А: И ослика. Ослика, чтоб возил детей. А корову – чтоб кормить семью! Он великолепный доктор, профи, настоящий профи. Реаниматолог. Вы понимаете, что такое реаниматолог. Не спит, не ест и все время на грани. Никто ему взяток не дает. Потому что ему труп привозят, он бежит в аптеку и за свою зарплату покупает лекарство, чтоб спасти этот труп. Вот проезжаешь мимо и думаешь: парень любит пиво, зайду к нему, он обрадуется, и мне будет хорошо. Но нет. Я не могу, у меня сейчас встреча с одним идиотом, сначала с ним разобраться, а потом – с Климом. Вот на Клима времени не хватает, а на идиота есть время. Идиот-то может подождать, а Клим не может. Но вспоминая, проезжая, я улыбаюсь, мне приятно. Поэтому такие вспышки в жизни, их много – вот Начальника вспомнил, и еще огромное количество людей, вообще в жизни, тьфу-тьфу-тьфу, везло на порядочных, хороших людей, как-то так сложилось. Огромное количество людей, которых я могу вспомнить и улыбнуться. Вот я Шелину улыбаюсь. Придурок! Ненормальный совершенно! Но я улыбаюсь, потому что он такой – своебразный и… хороший. Хотя я с ним ругаюсь каждый день.
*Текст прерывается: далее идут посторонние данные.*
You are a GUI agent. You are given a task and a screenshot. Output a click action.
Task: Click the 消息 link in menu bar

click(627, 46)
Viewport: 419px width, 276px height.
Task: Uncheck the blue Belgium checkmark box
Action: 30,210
Сегодня орали друг на друга. Такие вот вещи, они должны в жизни присутствовать всегда. А когда их нет и тебе нечему улыбнуться, вспоминая что-либо или кого-либо, вот это уже грустно.
ГК: Еще вопрос совсем из другой области: какое у вас любимое блюдо?
А: Оля великолепно варит пельмени!! Она делает пельмени такие, что… Что умеет, то умеет! Так вкусно, что за ушами трещит.
ГК: Андрей, а Вы готовите?
А: Нет. Никогда.
ГК: А животные у вас дома есть?
А: Сейчас нет. Но у нас всегда были животные. У нас недавно умерла собака. Ирландский волкодав…
О: Нас ее смерть очень сильно зацепила. Не можем никак никого другого… А так, у нас всегда были какие-то собаки, смешные, потешные…
А: Собака – это ж еще и ответственность большая.
О: Она выглядела у нас как бомж. Натуральный! Шерсть пучками. Такая – соль с перцем. И – огромная-огромная. Мы ее однажды на скалы взяли…
А: Она даже гавкать не умела. Такая добрая была. Но огромная, просто огромная.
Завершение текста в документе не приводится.